▸ WORK REQUIRED
Search the data for the word "computer" and copy every line where it occurs.

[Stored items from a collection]
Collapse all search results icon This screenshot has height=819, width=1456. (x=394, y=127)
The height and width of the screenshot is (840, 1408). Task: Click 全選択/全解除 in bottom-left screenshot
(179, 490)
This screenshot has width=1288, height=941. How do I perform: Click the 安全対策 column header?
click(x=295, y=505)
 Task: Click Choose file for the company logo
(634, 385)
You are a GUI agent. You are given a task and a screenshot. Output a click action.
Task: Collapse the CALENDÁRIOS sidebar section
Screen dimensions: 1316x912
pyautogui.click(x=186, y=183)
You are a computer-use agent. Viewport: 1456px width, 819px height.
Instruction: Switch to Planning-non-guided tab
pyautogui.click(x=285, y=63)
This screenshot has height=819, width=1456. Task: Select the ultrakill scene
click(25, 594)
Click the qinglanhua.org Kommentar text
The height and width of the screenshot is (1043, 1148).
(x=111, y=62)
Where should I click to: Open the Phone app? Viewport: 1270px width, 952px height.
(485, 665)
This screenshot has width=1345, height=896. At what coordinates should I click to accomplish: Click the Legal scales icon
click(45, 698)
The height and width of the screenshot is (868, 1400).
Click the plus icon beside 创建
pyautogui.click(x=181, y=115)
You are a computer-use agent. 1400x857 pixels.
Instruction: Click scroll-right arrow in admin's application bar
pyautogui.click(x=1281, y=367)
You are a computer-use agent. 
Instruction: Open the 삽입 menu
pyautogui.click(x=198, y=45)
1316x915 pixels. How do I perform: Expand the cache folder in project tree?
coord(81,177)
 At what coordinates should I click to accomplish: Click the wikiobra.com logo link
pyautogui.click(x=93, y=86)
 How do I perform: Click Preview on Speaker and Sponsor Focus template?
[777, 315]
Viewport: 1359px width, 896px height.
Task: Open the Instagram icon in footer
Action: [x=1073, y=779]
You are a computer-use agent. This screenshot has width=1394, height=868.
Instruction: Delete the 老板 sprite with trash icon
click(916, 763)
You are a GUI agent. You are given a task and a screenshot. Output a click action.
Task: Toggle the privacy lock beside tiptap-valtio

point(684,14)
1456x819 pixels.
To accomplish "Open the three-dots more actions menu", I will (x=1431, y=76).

▸ EXPECTED OUTPUT
You are a computer-use agent. Viewport: 1456px width, 819px height.
You are a computer-use agent. 1400x857 pixels.
You are a computer-use agent. 
You are a computer-use agent. This screenshot has width=1394, height=868.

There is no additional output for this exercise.